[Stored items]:
=-=-=
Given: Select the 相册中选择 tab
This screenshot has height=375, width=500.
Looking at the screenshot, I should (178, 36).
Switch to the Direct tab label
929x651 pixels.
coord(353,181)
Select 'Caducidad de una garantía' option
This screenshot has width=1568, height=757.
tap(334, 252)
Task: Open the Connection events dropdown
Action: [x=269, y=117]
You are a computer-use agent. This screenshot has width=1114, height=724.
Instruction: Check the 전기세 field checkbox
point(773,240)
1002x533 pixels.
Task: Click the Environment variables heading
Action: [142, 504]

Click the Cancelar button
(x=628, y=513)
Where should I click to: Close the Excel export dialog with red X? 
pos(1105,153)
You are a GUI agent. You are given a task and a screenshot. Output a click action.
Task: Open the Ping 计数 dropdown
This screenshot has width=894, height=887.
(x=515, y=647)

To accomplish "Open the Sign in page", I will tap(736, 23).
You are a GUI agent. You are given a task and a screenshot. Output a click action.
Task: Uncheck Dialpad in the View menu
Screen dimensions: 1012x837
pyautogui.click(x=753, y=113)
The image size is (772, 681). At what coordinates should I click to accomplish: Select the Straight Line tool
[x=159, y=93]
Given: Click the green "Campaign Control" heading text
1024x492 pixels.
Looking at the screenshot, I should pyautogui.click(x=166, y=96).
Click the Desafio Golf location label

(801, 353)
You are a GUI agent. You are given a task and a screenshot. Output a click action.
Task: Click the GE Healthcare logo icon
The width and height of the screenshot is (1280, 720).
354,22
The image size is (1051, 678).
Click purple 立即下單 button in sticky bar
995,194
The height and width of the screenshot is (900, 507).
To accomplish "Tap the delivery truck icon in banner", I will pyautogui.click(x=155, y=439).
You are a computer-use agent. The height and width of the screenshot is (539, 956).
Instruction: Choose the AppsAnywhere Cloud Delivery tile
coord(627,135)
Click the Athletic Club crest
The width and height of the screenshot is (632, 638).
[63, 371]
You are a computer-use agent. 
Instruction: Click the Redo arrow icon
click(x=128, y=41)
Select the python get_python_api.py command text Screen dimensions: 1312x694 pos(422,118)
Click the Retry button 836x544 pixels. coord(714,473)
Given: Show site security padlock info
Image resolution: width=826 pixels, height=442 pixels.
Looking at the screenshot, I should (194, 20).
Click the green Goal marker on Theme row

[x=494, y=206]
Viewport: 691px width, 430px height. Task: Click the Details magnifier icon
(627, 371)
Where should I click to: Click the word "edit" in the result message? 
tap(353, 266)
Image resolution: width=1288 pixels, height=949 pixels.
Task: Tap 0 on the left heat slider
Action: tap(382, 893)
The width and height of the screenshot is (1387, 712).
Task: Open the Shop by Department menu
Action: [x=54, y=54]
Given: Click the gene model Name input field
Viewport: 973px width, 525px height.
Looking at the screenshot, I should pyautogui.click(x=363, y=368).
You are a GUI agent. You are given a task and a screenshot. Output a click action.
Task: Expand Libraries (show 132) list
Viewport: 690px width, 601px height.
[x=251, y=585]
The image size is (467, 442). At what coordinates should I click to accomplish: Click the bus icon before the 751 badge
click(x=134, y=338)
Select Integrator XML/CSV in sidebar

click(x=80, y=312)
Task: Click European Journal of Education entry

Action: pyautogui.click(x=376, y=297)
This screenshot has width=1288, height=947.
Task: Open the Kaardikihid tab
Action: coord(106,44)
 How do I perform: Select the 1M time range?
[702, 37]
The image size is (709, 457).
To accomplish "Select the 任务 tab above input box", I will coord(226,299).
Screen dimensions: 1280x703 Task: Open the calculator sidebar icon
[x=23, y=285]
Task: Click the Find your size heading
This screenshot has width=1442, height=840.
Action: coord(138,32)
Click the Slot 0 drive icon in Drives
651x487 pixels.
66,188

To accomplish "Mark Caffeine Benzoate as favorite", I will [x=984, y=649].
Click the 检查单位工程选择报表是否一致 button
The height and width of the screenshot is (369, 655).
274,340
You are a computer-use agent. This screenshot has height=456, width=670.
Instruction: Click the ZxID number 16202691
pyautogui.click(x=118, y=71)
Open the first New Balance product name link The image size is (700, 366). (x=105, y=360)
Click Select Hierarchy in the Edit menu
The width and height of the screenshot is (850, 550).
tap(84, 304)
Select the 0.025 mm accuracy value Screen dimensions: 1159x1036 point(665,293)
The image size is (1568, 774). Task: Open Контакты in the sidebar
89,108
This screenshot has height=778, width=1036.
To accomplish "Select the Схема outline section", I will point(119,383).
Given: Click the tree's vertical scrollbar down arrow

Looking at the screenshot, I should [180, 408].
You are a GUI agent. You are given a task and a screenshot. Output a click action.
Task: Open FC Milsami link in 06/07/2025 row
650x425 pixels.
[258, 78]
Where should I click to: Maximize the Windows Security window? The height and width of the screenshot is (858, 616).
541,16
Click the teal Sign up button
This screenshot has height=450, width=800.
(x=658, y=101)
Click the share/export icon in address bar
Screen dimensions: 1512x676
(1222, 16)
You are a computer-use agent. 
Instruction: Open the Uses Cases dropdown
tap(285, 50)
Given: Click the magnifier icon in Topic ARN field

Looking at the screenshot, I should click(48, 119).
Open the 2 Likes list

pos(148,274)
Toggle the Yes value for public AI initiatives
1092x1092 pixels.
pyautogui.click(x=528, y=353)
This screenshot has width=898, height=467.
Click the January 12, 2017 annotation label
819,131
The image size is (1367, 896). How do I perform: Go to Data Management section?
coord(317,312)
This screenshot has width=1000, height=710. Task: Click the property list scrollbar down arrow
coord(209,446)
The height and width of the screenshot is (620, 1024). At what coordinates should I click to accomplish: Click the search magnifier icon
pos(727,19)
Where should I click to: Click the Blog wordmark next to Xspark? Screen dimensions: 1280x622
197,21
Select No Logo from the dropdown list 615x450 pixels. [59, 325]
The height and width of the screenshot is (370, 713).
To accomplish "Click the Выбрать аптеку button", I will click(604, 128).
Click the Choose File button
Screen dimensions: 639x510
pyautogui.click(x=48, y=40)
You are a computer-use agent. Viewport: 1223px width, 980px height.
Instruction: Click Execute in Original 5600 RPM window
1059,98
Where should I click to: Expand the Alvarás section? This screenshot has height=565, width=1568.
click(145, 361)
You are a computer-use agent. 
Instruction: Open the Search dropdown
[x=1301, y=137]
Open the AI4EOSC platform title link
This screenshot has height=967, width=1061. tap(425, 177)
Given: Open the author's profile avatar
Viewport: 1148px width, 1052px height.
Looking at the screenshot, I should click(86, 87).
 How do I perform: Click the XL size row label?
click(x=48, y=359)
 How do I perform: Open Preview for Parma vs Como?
=-=-=
[ABOUT THIS TASK]:
Which of the lines above include the word "text"? List those lines.

[OUTPUT]:
Given: Click the green "Campaign Control" heading text
Select the python get_python_api.py command text Screen dimensions: 1312x694 pos(422,118)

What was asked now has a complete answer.